Следуя тем же путем, Фридрих создал символический портрет человеческого познания. Его возможности, как учила тогда еще новая философия Канта, определяются формой «окна», из которого мы глядим наружу. Запертые в сумрачной комнате нашего «Я», мы не в силах добраться до светлого рая, раскинувшегося за оконной рамой. От этого все, что нам видно – мачты проходящих судов, клочок реки, верхушки зеленых деревьев, – обретает гиперреальность соблазнительного, сводящего с ума миража. «Плоть опечалена, и книги надоели. Бежать…» – как писал Маллармэ и переводил Мандельштам.
Но у Фридриха бежать некуда. Его окно так же непреодолимо, как и у Канта. Мы не можем даже выглянуть из окна, только смотреть в него, вечно тоскуя по недоступной «вещи в себе».
Об этом – шедевр Фридриха, на котором у знакомого нам окна стоит женщина. Видимо, это молодая жена художника, но наверняка сказать нельзя, потому что мы видим ее со спины. Впрочем, не только на этой – на всех картинах Фридриха, даже тех, где изображено распятие, мы видим всех персонажей со спины. Дело в том, что мы, люди, не слишком занимали художника. Его интересовало лишь то, на что мы смотрим.
Иногда, изредка, почти случайно и всегда кстати, живопись делает видимым не мир, но мысли о нем.
Пикассо, Матисс и портреты
– Что вы думаете о современном искусстве? – спросили Гертруду Стайн.
– Я люблю на него смотреть, – ответила она. И была, конечно, права.
Современное искусство стало современным, когда отбилось от рук природы и научилось «творить из ничего». Лучше всего это вышло у живописи. Литература, скажем, не бывает сплошь авангардной. Авангардом может быть манифест: «Дыр бул щыл» – и точка, больше не надо. То же, пожалуй, и с музыкой, которая атональными опусами на полвека отвадила публику от концертов. Зато с живописью все прямо наоборот.
В Нью-Йорке два великих музея – Метрополитен и МоМА. В первом я чаще встречаю пенсионеров, во втором – молодежь, иногда влюбленную. Я видел, как целуются перед картинами Пикассо, обнимаются перед Матиссом и обмениваются кольцами перед «Звездной ночью» Ван Гога. Нечто подобное было в индийском музее, где мне встретились тибетские паломники, которые простирались ниц перед каждой статуэткой Будды.
Чтобы картине вновь стать иконой, изобразительному искусству потребовалось переосмыслить живопись, придумать ее сначала. Это, собственно, и называется современным искусством. И началось оно, как считает выставка коллекции Гертруды Стайн[2], в ее парижской квартире, где она открыла Матисса и Пикассо и познакомила их друг с другом.

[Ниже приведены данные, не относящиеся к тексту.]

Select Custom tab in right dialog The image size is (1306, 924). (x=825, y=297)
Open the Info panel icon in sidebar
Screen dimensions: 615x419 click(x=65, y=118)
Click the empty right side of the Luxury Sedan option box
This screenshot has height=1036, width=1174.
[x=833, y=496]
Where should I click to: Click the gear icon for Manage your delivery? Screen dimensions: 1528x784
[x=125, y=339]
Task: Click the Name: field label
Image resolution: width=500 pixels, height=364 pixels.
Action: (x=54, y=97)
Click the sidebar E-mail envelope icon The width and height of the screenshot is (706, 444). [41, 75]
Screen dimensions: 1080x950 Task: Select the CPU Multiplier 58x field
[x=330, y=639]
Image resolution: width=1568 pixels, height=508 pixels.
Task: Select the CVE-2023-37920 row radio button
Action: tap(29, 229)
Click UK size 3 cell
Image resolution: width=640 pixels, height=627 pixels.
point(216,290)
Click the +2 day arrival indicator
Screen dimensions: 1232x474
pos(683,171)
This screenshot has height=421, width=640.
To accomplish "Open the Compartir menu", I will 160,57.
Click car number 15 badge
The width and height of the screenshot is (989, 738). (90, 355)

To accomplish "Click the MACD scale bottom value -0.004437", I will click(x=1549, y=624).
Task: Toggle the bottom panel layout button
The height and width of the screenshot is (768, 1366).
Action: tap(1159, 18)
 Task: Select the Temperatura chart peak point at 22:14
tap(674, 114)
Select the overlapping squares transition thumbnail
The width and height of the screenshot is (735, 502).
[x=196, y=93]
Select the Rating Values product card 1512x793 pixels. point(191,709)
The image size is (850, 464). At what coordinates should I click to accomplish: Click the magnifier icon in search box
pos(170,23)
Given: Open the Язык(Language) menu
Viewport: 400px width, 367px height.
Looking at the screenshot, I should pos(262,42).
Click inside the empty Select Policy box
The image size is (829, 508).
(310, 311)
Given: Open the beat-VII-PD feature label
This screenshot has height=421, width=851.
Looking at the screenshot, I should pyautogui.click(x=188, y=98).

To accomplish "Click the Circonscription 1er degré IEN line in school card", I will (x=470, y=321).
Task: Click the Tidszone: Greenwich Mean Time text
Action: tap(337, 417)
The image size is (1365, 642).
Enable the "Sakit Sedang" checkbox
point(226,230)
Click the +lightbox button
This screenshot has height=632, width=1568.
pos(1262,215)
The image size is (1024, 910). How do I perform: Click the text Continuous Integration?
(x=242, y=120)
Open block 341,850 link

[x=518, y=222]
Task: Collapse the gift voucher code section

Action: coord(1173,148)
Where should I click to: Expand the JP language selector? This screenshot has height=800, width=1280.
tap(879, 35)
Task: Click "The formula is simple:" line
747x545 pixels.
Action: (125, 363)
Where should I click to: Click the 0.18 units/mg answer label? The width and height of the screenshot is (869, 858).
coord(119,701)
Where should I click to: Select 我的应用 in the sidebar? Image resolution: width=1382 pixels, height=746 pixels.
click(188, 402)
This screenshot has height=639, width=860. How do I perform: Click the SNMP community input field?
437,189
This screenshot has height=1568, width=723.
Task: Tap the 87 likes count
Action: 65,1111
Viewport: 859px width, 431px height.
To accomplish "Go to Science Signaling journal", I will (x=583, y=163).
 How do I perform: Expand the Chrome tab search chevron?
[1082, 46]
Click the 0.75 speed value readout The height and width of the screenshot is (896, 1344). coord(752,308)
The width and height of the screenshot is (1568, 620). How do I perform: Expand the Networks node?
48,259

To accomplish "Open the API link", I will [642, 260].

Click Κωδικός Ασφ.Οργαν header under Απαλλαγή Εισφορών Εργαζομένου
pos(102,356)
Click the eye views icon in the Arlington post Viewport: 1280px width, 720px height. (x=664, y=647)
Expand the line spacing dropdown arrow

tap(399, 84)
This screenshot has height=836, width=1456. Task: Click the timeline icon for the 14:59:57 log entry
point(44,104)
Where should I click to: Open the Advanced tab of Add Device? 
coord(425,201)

В начале XX века, в эпоху, которую мы полюбили из-за Хемингуэя, Эренбурга, а теперь и Вуди Аллена, Гертруда Стайн была Эйфелевой башней американского Парижа – ее нельзя было не заметить. Она попала сюда из родного Сан-Франциско по той же причине, по которой в Париж перебрались другие талантливые американцы, – родина казалась им невыносимо провинциальной. Особенно после того, как в США приняли сухой закон, унижавший Хемингуэя. В Америке Гертруда Стайн и ее брат – такой же страстный коллекционер Лео – считались обеспеченными, но не богатыми людьми, поэтому, начав собирать картины современников, они позволяли себе только недорогих, начинающих художников. Холст Матисса шел за 100 долларов, Пикассо – дешевле. Картины в их квартире висели в три ряда, на все остальное не хватало денег. Чтобы зря не тратиться, брат и сестра одевались в немаркие коричневые хламиды и круглый год ходили в сандалиях.
2
Metropolitan. The Steins Collect: Matisse, Picasso, and the Parisian Avant-Garde. 2012.